Background Fc receptors for IgG (FcγR) modulate immune responses. Fcγ receptors are expressed on various leukocytes and contain allelic polymorphisms with different capacity for IgG binding and phagocytosis. The FcγR polymorphisms have been implicated as genetic factors that may influence the susceptibility to autoimmune disease. FcγRIII has two isoforms (A and B) and is encoded by genes on chromosome 1. For FcγRIIIA, the presence of the valine (V) allele confers a higher receptor affinity for IgG1, IgG3 and IgG4 than does the presence of the phenylalanine (F) allele.
Objectives We investigated the distribution of the FcγRIIIA alleles in rheumatoid arthritis (RA), and whether they were related to disease expression and severity.
Methods Ninety-six controls and 114 patients fulfilling ACR criteria for RA were genotyped for FcγRIIIA polymorphisms using PCR. Physician’s global assessment of RA type estimated RA disease expression. In addition, usual measures of disease activity were recorded.

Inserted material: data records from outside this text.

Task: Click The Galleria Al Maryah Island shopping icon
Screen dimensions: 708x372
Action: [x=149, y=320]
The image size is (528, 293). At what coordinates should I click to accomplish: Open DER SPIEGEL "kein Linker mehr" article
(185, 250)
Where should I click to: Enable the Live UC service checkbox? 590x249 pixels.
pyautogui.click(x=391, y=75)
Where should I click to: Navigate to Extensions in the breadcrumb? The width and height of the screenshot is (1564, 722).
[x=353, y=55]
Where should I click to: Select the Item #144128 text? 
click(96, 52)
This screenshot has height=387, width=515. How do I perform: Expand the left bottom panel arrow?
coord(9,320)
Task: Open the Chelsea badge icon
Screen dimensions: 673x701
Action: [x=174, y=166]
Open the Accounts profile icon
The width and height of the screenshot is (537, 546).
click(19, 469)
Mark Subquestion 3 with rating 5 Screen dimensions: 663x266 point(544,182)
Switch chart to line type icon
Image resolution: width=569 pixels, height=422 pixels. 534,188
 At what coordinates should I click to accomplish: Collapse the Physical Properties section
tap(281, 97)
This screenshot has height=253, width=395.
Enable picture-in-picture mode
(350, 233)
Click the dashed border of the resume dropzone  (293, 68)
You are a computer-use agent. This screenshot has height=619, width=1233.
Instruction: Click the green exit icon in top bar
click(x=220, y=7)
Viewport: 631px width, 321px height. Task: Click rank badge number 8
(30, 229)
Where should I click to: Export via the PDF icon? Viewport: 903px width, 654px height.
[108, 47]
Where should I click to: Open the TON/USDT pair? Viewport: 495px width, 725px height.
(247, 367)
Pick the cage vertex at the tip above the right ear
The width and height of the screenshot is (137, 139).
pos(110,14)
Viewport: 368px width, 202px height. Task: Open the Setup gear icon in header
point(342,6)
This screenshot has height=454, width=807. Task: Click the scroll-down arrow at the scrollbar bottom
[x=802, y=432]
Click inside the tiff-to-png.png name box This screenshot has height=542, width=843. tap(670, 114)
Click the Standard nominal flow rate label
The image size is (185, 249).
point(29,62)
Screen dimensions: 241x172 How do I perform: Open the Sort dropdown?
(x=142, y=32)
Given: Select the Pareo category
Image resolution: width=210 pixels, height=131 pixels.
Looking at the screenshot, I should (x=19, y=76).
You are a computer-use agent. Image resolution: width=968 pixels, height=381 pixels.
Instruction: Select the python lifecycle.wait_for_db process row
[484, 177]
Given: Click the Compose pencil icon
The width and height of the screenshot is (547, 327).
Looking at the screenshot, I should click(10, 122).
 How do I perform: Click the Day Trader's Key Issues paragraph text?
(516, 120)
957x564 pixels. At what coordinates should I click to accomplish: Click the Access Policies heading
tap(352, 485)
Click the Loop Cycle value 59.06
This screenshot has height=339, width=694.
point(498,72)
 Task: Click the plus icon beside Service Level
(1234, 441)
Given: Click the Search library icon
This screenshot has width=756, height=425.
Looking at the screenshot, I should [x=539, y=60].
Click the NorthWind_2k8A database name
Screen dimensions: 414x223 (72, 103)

Results Crosstabulation of the FcγRIIIA genotypes V/V and V/F combined vs the F/F genotype showed that more patients with aggressive RA than expected had the V/V and V/F genotypes (P < 0.05). The FcγRIIIA V/F genotype and the V allele was slightly more frequent among RA patients than among controls. This finding however, was not statistically significant. We found no significant associations with the clinical and laboratory variables of disease activity.
Conclusion The results of previous studies regarding FcγRIIIA in RA are not consistent. The present findings of a more severe disease among patients homo- and heterozygous for the valine (V) allele, and the suggested tendency of more than expected V/V and V/F genotypes among RA patients as compared to controls, lend support to the notion of FcγRIIIA as a possible disease susceptibility and disease-modifying gene in RA.